Task to carry out: Please render the part of the entries that opens with the line containing "Task: Go to the Calendar tab" and closes with the line containing "Action: click(565, 34)" as a Markdown table with the columns Row and Line, numbering each row and skipping blank lines. Leave the pictures out of the table.

Provided data:
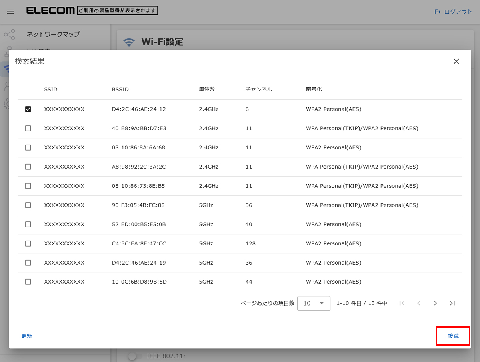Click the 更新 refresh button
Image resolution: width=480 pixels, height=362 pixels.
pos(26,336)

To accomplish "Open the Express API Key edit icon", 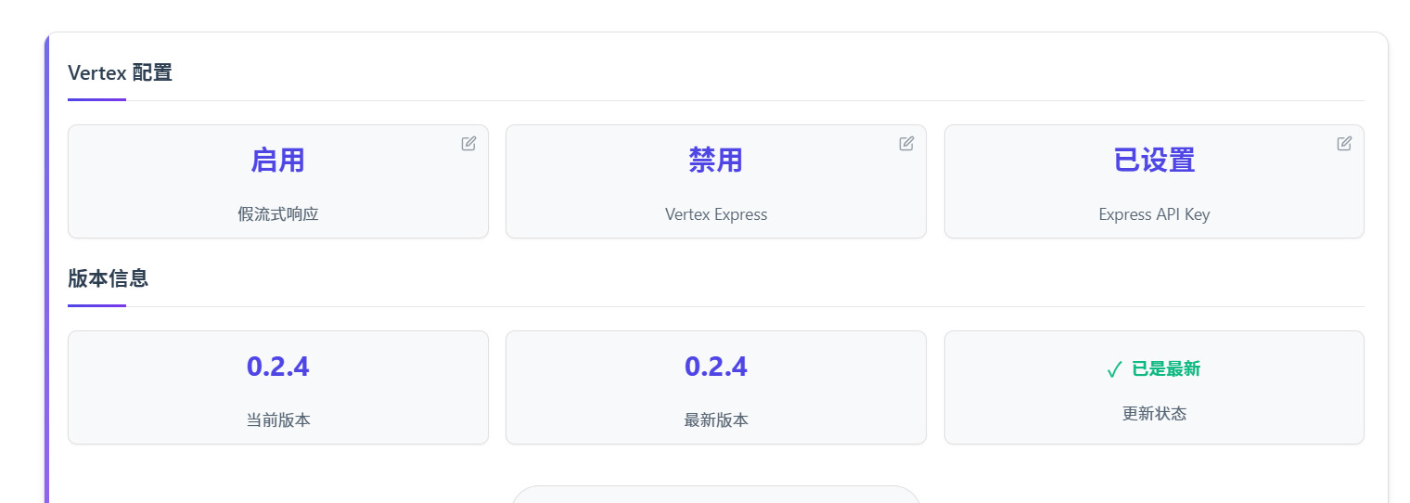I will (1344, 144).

...

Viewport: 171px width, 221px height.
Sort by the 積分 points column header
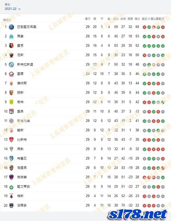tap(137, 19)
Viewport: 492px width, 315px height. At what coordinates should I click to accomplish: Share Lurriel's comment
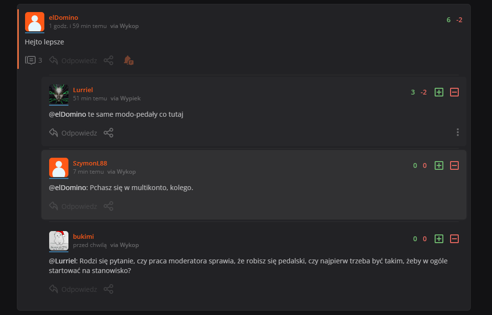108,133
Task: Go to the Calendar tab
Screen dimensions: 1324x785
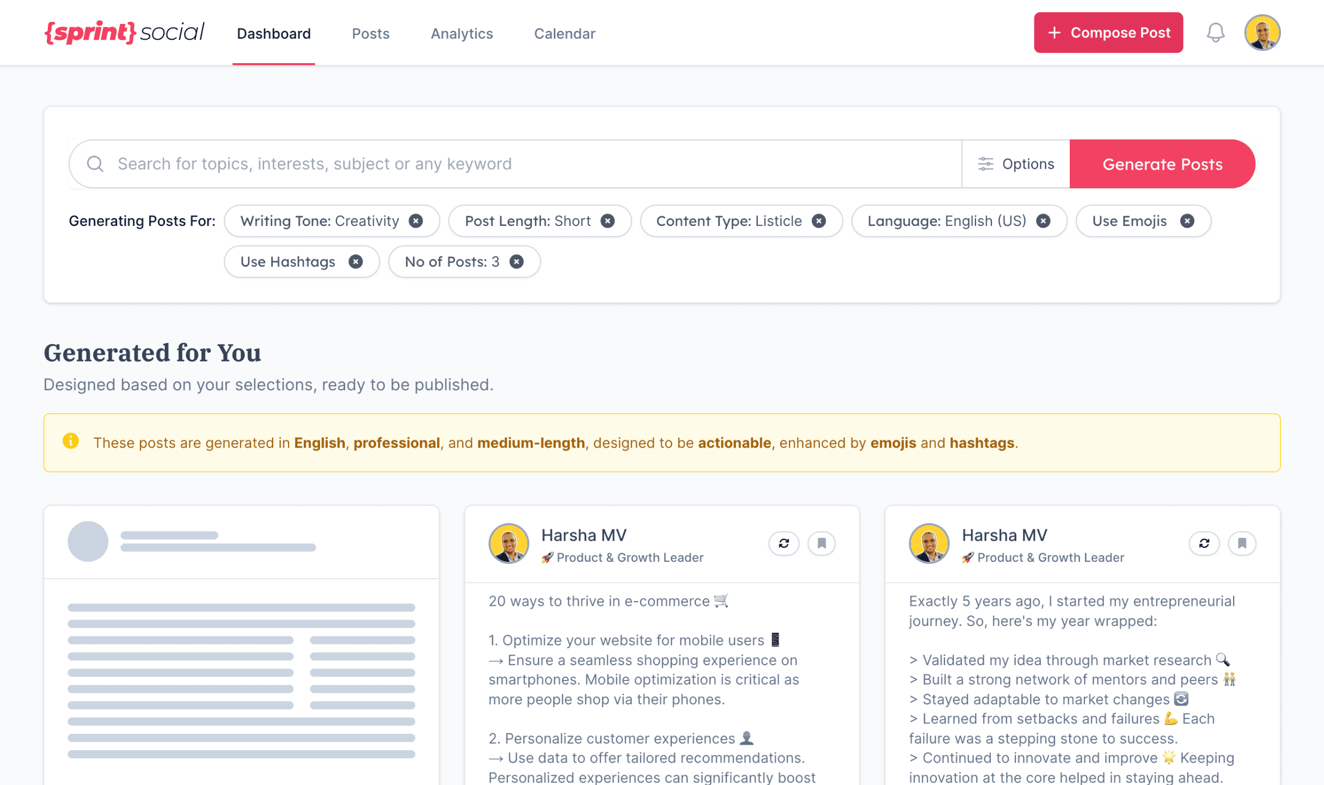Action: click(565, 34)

Solution for this task:
| Row | Line |
|---|---|
| 1 | Task: Go to the Calendar tab |
| 2 | Screen dimensions: 1324x785 |
| 3 | Action: click(565, 34) |